(Collection entries)

.....

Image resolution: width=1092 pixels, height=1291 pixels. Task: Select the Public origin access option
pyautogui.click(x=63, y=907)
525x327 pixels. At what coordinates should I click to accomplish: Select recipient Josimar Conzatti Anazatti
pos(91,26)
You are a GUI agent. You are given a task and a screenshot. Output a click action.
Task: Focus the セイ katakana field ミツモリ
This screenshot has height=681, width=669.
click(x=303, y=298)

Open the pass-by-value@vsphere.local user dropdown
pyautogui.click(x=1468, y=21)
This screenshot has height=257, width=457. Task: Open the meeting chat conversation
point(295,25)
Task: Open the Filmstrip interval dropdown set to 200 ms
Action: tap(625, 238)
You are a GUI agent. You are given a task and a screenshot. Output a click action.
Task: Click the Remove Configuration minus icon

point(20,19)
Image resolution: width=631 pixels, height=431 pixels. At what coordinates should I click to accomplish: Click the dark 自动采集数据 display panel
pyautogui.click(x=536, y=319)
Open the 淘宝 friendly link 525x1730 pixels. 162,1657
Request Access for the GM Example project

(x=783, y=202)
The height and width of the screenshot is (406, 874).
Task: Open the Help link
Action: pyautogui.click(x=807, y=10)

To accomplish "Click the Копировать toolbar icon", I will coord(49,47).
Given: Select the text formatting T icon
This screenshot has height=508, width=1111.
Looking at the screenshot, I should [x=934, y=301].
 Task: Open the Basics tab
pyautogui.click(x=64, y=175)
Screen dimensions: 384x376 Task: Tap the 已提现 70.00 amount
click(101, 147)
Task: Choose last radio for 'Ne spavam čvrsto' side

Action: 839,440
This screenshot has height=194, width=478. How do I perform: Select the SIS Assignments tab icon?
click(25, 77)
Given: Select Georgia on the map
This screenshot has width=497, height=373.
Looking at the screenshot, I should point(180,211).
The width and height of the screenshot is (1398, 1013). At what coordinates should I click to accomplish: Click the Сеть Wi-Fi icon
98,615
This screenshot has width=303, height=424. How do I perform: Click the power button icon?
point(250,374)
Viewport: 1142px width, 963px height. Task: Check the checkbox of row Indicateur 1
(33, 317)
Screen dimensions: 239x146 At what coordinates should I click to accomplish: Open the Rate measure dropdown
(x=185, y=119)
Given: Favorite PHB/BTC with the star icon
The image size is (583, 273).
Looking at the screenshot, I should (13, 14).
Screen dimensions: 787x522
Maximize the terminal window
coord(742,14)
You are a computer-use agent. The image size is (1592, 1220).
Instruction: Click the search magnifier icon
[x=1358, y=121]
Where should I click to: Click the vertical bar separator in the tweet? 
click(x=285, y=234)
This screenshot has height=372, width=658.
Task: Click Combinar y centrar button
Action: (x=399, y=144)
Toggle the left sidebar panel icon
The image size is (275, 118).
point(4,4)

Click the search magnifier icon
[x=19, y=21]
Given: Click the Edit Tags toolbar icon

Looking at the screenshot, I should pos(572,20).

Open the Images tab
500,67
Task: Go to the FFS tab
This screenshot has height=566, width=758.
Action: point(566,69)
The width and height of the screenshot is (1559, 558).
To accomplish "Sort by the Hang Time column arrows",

.....

§ **Task**: Your reply should be nothing but the lines from the one containing "Where should I" through the last line above, copied exactly; please include both ends.

§ **Written reply**:
Where should I click to: Click the vertical bar separator in the tweet? 
click(x=285, y=234)
This screenshot has height=372, width=658.
Task: Click Combinar y centrar button
Action: (x=399, y=144)
Toggle the left sidebar panel icon
The image size is (275, 118).
point(4,4)

Click the search magnifier icon
[x=19, y=21]
Given: Click the Edit Tags toolbar icon

Looking at the screenshot, I should pos(572,20).

Open the Images tab
500,67
Task: Go to the FFS tab
This screenshot has height=566, width=758.
Action: point(566,69)
The width and height of the screenshot is (1559, 558).
To accomplish "Sort by the Hang Time column arrows",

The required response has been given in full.